Les Kivus : retour à la case départ

Kinshasa/Bruxelles | 4 oct. 2012

La région des Kivus dans l’Est congolais connait une nouvelle recrudescence de la violence, notamment du fait d’une force rebelle soutenue par le Rwanda voisin. Afin de mettre fin au cycle de rébellions et d’éviter des massacres à grande échelle, les bailleurs occidentaux et les médiateurs africains doivent passer de la gestion de crise à la résolution de conflit en exerçant les pressions nécessaires sur Kigali et Kinshasa.

L’Est du Congo : pourquoi la stabilisation a échoué, le dernier briefing de l’International Crisis Group, analyse le conflit né de la mutinerie de Bosco Ntaganda en avril 2012 et de la création du Mouvement du 23 mars (M23). Malgré une apparence de nouveauté, les problèmes d’aujourd’hui sont en fait les problèmes d’hier car les accords de paix antérieurs n’ont jamais été véritablement mis en œuvre. Pour résoudre ce conflit vieux de deux décennies, les donateurs doivent tirer les enseignements de leurs erreurs passées.

« Les Kivus n’ont pas besoin d’une nouvelle approche stratégique. Ils ont besoin que les accords de paix et les programmes de stabilisation cessent d’être des promesses sans lendemain », explique Marc-André Lagrange, analyste principal de Crisis Group pour le projet Afrique centrale. « Mais cela nécessite de la part des donateurs une pression explicite et coordonnée sur les régimes rwandais et congolais ».

Suite à l’accord du 23 mars 2009 entre le gouvernement et le CNDP (Congrès national pour la défense du peuple), lequel était soutenu par le Rwanda, les autorités congolaises ont prétendu intégrer le CNDP dans les institutions politiques pendant que le groupe rebelle prétendait intégrer l’armée congolaise. Mais l’artifice n’a pas duré longtemps. En l’absence d’une véritable réforme de l’armée congolaise, la pression militaire sur les groupes armés n’a eu qu’un effet temporaire. Qui plus est, la reconstruction post-conflit n’a pas été accompagnée des essentielles réformes de gouvernance et d’un réel dialogue politique. La reprise de la violence n’était qu’une question de temps.

A l’instar des précédentes rébellions, le M23 a créé sa propre administration territoriale et son système de financement dans une partie du Nord Kivu. Profitant du vide sécuritaire, les groupes Maï-Maï prolifèrent dans les zones rurales et commettent des exactions qui exacerbent les tensions interethniques.

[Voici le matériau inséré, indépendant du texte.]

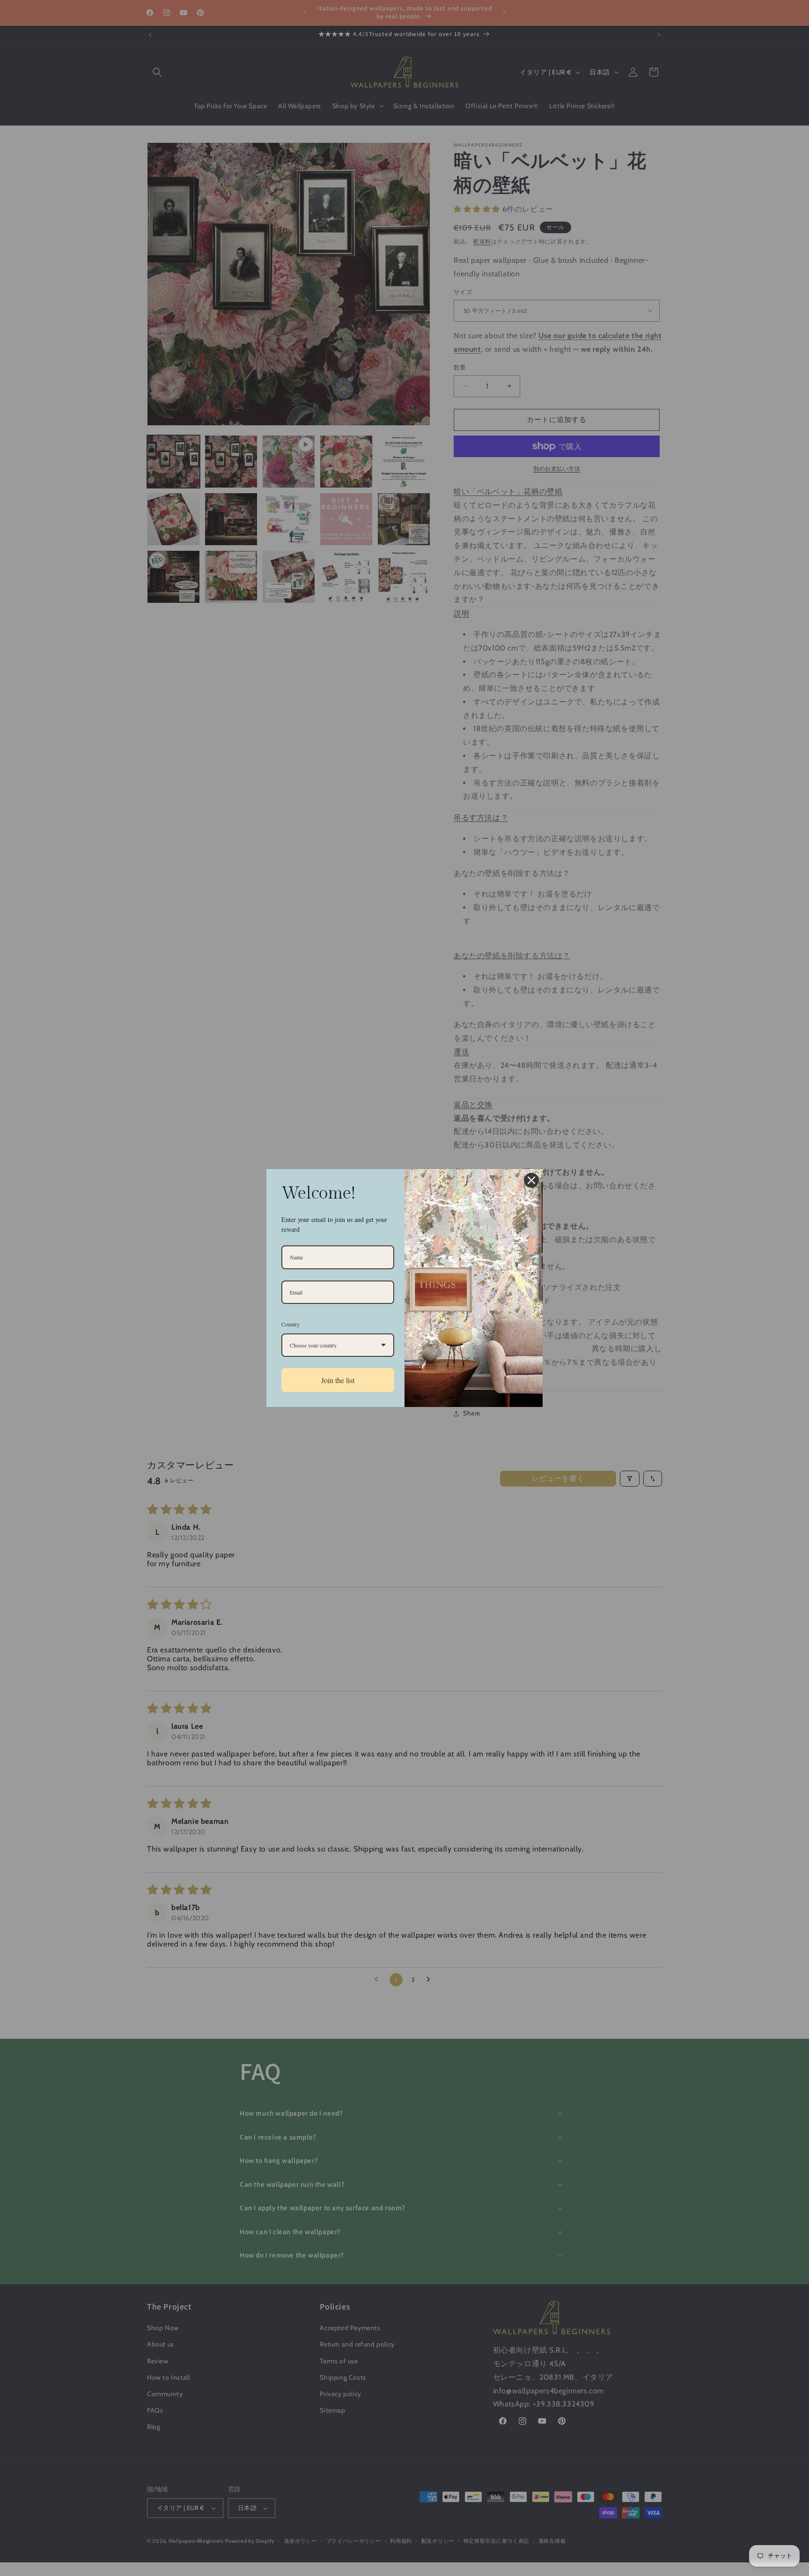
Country (290, 1324)
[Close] (531, 1180)
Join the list (337, 1380)
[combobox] (337, 1345)
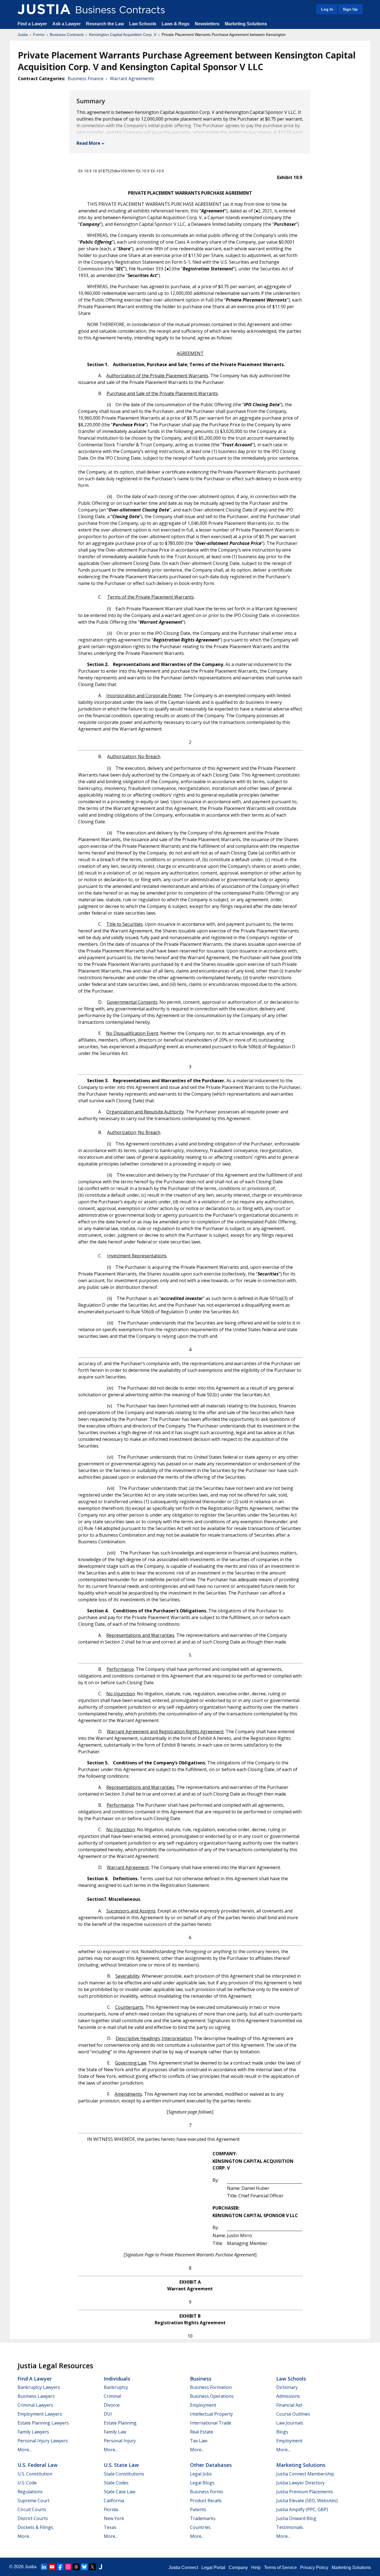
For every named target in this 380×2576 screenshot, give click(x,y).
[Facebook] (60, 2566)
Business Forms (206, 2492)
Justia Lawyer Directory (300, 2483)
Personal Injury (120, 2441)
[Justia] (44, 9)
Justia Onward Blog (296, 2518)
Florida (111, 2509)
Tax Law (198, 2441)
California (114, 2500)
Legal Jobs (201, 2474)
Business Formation (211, 2387)
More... (24, 2450)
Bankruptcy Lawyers (39, 2387)
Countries (200, 2527)
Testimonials (289, 2527)
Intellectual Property (211, 2414)
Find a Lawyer (32, 23)
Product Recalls (206, 2500)
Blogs (282, 2432)
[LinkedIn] (44, 2566)
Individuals (117, 2378)
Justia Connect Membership (305, 2474)
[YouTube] (52, 2566)
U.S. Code (27, 2483)
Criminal (112, 2396)
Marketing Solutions (246, 23)
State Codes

A court terme, il est urgent d’établir un cessez-le-feu entre l’armée congolaise et le M23, sous la supervision de l’ONU. Par ailleurs, les accords de 2009 doivent être évalués conjointement dans le cadre du comité de suivi international prévu à cet effet. Cette évaluation devrait servir de base pour la reprise du dialogue entre le gouvernement et le CNDP.

L’aide internationale au Rwanda devrait être suspendue tant que son ingérence dans les affaires congolaises n’aura pas cessé. Les donateurs doivent aussi dire clairement au gouvernement congolais que tout financement pour la stabilisation et le soutien institutionnel dépendra de l’ouverture d’un réel dialogue politique et de l’amélioration de la gouvernance de l’administration et de l’armée.

« Il est urgent de poursuivre les criminels de guerre, de mettre en œuvre les réformes de gouvernance, d’ouvrir un espace politique pour les acteurs légitimes et de mettre fin aux ingérences étrangères dans les affaires congolaises », affirme Thierry Vircoulon, directeur du projet Afrique centrale de Crisis Group. « Cela requiert une réelle volonté politique de la part de ceux qui paient les factures des régimes congolais et rwandais ».